Pull every "second" line out of the data below.

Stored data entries
*** Begin section ***

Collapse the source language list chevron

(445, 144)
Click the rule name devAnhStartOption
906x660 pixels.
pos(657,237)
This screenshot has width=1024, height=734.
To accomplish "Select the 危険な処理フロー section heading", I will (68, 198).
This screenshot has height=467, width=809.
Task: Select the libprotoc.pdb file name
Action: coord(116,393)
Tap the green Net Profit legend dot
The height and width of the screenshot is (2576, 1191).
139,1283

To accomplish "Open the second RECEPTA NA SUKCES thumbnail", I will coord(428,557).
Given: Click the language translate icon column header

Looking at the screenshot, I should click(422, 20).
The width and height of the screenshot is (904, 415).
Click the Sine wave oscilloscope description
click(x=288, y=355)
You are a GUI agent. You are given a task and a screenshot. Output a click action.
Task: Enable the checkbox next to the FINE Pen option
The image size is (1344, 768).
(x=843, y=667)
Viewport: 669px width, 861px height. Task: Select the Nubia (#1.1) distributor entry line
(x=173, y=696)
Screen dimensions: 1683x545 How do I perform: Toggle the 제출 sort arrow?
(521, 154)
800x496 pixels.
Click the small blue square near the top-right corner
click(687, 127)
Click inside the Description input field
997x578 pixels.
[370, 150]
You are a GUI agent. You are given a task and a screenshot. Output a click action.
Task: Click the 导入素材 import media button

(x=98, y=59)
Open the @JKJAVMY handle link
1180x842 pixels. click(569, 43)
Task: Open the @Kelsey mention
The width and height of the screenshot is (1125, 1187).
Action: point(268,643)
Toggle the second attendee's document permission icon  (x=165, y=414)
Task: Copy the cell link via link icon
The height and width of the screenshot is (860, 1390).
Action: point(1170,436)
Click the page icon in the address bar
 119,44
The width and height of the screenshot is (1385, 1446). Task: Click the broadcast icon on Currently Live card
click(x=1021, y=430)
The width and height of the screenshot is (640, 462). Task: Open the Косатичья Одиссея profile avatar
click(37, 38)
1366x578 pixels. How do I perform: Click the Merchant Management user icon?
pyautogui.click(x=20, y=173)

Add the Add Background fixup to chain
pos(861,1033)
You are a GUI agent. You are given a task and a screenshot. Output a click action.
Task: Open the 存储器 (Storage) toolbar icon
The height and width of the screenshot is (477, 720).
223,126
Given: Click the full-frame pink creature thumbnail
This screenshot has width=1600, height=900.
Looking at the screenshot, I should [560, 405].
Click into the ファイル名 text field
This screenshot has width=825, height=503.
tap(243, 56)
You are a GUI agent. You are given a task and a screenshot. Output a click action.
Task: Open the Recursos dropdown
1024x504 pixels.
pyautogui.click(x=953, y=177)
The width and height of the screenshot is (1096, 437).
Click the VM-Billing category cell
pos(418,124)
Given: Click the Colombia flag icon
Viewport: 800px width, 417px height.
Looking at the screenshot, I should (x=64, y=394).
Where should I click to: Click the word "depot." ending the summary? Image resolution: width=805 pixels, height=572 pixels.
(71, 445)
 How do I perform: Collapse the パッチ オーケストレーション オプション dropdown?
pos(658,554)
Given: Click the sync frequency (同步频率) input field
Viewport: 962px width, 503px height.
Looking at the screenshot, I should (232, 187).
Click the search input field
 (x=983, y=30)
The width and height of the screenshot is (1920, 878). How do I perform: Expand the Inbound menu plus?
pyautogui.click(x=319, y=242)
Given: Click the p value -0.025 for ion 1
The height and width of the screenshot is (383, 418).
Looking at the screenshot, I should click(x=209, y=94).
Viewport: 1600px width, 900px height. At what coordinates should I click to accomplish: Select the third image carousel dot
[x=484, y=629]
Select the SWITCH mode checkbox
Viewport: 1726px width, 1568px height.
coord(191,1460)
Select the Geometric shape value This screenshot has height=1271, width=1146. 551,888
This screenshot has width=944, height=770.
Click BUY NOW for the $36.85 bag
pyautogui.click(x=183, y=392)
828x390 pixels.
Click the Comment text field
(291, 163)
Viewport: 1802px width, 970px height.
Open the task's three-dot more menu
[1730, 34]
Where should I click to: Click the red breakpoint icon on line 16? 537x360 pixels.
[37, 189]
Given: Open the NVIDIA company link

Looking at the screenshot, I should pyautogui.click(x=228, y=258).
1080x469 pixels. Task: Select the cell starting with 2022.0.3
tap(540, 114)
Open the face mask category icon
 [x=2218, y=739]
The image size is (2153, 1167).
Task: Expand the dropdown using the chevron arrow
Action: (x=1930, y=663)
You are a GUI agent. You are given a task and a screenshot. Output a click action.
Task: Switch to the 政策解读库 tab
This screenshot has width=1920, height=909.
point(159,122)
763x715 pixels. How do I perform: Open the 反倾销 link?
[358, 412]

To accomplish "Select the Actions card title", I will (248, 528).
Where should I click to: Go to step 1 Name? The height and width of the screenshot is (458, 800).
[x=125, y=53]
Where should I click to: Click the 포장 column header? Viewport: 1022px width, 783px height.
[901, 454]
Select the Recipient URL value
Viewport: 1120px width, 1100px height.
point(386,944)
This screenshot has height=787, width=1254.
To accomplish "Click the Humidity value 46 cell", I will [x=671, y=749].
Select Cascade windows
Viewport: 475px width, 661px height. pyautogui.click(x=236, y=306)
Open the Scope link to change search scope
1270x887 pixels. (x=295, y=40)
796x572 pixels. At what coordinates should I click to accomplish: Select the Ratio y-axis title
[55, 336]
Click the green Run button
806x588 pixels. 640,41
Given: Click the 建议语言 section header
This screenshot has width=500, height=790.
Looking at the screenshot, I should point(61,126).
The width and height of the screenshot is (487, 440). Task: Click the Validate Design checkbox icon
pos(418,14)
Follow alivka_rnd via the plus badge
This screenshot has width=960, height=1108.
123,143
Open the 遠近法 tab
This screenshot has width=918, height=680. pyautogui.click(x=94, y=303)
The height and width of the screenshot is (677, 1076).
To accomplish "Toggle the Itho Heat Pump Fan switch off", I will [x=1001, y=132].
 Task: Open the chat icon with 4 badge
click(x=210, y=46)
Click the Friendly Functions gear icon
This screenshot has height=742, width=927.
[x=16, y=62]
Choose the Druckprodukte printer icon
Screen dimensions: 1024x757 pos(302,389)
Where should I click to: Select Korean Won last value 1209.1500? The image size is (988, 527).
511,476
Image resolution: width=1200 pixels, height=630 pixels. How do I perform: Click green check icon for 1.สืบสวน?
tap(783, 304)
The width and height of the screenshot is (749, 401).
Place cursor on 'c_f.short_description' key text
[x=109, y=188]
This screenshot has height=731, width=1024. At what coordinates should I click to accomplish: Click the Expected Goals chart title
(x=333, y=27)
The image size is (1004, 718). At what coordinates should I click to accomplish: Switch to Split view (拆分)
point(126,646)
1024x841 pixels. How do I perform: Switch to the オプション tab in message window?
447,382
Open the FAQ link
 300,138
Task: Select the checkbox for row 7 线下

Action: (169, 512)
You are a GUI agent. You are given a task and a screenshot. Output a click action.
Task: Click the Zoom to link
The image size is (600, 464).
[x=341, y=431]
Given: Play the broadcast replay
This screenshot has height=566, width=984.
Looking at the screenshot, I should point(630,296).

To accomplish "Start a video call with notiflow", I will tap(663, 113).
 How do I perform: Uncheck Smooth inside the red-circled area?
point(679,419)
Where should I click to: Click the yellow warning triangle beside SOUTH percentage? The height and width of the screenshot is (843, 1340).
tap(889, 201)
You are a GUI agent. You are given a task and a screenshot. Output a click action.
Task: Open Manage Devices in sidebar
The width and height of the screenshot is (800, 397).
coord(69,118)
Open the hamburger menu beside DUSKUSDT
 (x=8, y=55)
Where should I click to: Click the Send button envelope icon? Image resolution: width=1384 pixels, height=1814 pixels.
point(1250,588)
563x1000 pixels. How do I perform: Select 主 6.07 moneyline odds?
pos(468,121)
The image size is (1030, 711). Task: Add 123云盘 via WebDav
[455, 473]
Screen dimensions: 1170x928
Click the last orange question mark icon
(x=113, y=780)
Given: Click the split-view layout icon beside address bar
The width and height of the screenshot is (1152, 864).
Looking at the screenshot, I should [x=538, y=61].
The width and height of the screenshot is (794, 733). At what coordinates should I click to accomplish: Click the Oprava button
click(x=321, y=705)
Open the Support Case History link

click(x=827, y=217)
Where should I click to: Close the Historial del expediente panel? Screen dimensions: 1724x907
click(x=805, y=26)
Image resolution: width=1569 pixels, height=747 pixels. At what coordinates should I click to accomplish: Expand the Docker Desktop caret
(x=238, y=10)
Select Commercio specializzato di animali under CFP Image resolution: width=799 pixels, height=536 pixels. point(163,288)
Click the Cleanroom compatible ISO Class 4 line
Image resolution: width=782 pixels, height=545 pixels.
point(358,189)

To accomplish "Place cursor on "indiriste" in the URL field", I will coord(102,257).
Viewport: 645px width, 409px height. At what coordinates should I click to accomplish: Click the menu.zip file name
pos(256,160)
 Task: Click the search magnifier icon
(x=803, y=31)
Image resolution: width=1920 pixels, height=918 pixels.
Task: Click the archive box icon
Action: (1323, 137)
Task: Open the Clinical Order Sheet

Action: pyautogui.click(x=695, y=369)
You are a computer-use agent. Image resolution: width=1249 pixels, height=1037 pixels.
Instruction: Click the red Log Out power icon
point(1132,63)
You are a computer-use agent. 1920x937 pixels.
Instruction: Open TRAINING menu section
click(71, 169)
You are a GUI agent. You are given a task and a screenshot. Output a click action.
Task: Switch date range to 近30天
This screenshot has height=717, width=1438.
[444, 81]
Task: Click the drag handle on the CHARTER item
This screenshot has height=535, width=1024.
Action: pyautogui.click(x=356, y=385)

*** End section ***

- [TASK RESPONSE]
To accomplish "Open the second RECEPTA NA SUKCES thumbnail", I will coord(428,557).
Toggle the second attendee's document permission icon  (x=165, y=414)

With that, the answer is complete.